» **EXERCISE OBJECTIVE**
Copy the items from the start through the line containing "(x=1312, y=106)", swapping "GUI agent" for "interface agent" and leaving everything else unchanged.
##### DATA PROVIDED
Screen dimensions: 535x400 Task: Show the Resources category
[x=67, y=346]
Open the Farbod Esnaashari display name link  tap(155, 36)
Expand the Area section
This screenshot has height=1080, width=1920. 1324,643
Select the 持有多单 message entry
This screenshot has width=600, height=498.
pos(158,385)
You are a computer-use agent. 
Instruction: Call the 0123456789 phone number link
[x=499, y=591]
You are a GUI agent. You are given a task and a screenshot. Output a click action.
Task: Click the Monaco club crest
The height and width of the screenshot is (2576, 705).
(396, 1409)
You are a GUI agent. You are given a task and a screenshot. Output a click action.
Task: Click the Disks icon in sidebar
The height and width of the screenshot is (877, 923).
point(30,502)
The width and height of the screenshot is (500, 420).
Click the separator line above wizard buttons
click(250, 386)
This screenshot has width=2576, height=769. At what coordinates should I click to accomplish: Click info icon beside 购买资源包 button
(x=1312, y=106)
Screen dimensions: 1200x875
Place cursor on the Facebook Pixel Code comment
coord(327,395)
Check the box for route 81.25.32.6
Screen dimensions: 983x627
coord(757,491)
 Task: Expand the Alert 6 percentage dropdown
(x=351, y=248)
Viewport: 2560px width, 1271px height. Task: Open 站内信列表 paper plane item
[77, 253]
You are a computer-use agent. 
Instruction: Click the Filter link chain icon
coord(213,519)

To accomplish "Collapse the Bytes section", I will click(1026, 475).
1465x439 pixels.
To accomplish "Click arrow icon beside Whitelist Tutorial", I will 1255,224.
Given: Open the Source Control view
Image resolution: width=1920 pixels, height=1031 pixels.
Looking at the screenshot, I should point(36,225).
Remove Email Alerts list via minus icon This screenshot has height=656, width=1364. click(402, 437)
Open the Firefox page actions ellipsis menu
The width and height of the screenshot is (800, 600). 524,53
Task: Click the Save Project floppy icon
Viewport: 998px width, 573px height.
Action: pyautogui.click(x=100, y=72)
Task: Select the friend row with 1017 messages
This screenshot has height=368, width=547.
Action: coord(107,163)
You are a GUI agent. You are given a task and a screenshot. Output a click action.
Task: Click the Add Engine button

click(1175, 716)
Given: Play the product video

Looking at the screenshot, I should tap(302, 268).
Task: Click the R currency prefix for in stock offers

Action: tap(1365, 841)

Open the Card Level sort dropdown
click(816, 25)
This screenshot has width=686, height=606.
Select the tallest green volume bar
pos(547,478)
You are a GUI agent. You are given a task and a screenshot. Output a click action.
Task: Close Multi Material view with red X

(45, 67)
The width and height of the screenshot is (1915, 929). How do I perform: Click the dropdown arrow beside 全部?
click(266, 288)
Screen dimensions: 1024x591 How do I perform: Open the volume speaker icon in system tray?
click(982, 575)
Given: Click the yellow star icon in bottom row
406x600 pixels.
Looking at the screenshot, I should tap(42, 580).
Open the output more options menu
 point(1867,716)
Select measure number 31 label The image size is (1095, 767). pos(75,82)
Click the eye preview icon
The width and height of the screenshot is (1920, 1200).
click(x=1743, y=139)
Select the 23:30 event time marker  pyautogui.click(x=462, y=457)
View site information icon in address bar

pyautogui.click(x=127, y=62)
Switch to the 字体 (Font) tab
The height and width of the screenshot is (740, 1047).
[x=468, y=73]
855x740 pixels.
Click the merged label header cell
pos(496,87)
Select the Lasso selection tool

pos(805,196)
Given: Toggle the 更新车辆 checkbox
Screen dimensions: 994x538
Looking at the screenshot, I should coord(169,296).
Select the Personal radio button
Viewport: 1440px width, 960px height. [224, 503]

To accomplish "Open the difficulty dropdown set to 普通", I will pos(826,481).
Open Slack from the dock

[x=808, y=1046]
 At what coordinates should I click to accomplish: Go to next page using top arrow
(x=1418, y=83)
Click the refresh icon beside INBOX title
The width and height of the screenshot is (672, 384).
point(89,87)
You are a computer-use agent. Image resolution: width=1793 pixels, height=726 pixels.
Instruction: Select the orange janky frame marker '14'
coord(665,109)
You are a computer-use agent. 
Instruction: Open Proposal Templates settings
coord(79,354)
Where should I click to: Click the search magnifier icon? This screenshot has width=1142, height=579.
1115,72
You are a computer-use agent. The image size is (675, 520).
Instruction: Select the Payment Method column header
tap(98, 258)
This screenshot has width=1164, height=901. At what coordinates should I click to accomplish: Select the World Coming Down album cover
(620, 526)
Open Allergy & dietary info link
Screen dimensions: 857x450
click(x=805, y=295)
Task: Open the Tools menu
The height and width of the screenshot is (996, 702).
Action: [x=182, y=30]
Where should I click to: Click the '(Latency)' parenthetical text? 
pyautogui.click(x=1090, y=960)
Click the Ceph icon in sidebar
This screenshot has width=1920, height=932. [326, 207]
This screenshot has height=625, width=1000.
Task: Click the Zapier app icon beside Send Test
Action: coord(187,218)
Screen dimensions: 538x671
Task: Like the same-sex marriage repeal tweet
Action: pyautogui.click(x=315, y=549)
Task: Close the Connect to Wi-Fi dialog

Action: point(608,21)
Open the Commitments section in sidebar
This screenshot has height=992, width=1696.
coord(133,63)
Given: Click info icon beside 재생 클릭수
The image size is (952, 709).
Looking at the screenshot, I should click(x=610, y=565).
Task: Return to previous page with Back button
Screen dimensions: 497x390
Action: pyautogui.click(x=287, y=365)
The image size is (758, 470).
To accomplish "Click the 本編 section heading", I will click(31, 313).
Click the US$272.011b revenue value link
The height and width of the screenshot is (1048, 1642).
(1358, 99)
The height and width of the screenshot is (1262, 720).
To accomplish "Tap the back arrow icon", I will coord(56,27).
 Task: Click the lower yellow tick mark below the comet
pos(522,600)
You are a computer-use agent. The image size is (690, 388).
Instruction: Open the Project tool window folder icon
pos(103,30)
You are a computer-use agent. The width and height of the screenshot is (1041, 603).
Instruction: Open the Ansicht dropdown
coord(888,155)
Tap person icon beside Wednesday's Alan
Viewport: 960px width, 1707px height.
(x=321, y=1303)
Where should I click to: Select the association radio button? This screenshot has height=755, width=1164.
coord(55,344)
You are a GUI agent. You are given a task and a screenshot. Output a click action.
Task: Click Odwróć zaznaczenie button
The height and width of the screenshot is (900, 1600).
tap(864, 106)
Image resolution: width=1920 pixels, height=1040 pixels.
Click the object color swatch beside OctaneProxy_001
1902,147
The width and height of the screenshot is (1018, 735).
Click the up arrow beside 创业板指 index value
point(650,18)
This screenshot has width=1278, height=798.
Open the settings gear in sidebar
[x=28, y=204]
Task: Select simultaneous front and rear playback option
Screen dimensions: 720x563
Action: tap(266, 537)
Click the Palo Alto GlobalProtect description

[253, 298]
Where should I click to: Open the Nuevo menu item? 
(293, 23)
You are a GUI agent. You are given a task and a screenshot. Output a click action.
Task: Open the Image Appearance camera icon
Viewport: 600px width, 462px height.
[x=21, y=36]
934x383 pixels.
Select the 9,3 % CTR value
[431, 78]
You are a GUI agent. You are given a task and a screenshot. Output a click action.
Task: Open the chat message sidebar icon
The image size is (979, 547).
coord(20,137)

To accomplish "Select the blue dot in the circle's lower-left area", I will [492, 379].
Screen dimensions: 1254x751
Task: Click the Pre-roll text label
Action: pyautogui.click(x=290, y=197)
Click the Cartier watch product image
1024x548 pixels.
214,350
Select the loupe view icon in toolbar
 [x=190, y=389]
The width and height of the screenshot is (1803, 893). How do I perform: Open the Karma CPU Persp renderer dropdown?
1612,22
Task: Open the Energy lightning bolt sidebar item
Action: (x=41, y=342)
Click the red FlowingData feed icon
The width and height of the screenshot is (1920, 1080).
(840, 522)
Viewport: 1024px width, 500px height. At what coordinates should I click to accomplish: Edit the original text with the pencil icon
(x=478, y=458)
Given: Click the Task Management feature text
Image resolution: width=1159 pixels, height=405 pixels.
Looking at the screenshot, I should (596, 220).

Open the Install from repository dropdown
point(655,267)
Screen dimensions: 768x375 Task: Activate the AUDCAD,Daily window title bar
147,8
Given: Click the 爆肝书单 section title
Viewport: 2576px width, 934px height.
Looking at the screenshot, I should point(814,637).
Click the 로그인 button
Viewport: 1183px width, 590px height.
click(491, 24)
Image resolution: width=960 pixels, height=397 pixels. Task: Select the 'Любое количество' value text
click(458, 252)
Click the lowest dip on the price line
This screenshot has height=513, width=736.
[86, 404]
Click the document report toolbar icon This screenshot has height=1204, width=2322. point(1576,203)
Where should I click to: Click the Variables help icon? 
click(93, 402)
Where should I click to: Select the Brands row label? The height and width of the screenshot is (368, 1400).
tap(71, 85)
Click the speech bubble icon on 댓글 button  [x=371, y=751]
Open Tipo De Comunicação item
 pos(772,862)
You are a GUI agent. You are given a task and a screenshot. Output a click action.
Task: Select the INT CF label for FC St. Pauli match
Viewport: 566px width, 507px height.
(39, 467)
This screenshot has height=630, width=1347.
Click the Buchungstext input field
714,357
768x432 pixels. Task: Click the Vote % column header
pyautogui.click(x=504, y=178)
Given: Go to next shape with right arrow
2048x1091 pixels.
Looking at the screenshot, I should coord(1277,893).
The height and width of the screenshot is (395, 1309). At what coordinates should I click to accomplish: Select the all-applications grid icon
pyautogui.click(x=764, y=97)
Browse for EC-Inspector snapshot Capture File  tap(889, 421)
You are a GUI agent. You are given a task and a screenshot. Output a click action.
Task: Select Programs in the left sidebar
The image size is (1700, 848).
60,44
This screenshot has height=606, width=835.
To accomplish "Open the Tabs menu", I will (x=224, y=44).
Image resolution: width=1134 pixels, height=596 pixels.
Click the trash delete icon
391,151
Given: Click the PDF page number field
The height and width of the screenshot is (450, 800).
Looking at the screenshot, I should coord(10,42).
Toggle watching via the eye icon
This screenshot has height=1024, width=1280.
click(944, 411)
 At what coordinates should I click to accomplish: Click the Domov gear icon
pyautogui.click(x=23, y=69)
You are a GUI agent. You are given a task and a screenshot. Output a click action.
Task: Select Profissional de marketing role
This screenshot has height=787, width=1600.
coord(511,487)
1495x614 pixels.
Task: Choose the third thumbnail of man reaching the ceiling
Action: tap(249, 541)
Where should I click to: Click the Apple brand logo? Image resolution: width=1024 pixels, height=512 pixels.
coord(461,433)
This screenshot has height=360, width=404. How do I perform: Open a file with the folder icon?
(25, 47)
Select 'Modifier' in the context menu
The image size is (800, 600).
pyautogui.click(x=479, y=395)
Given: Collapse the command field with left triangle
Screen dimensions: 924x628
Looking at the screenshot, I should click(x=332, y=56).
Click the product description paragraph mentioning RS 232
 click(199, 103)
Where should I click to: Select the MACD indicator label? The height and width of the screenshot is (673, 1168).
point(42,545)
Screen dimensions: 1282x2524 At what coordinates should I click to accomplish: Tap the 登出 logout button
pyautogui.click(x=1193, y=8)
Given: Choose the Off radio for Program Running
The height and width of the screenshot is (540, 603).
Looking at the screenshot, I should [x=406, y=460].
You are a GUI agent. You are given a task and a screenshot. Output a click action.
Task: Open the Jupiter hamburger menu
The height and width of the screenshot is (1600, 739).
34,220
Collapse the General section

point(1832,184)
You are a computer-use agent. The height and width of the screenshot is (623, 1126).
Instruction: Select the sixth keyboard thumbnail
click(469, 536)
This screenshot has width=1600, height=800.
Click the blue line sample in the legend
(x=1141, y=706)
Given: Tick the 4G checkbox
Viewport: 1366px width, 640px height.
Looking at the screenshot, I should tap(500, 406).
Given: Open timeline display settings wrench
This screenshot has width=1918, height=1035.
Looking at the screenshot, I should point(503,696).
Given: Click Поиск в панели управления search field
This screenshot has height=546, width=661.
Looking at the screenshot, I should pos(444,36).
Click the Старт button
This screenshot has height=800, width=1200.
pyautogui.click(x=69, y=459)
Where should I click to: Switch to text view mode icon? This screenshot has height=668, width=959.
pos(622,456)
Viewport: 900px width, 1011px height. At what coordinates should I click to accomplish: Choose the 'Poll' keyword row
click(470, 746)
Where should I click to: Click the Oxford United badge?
##########
» **EXPECTED ANSWER**
Screen dimensions: 535x400 Task: Show the Resources category
[x=67, y=346]
Open the Farbod Esnaashari display name link  tap(155, 36)
Expand the Area section
This screenshot has height=1080, width=1920. 1324,643
Select the 持有多单 message entry
This screenshot has width=600, height=498.
pos(158,385)
You are a computer-use agent. 
Instruction: Call the 0123456789 phone number link
[x=499, y=591]
You are a interface agent. You are given a task and a screenshot. Output a click action.
Task: Click the Monaco club crest
The height and width of the screenshot is (2576, 705).
(396, 1409)
You are a interface agent. You are given a task and a screenshot. Output a click action.
Task: Click the Disks icon in sidebar
The height and width of the screenshot is (877, 923).
point(30,502)
The width and height of the screenshot is (500, 420).
Click the separator line above wizard buttons
click(250, 386)
This screenshot has width=2576, height=769. At what coordinates should I click to accomplish: Click info icon beside 购买资源包 button
(x=1312, y=106)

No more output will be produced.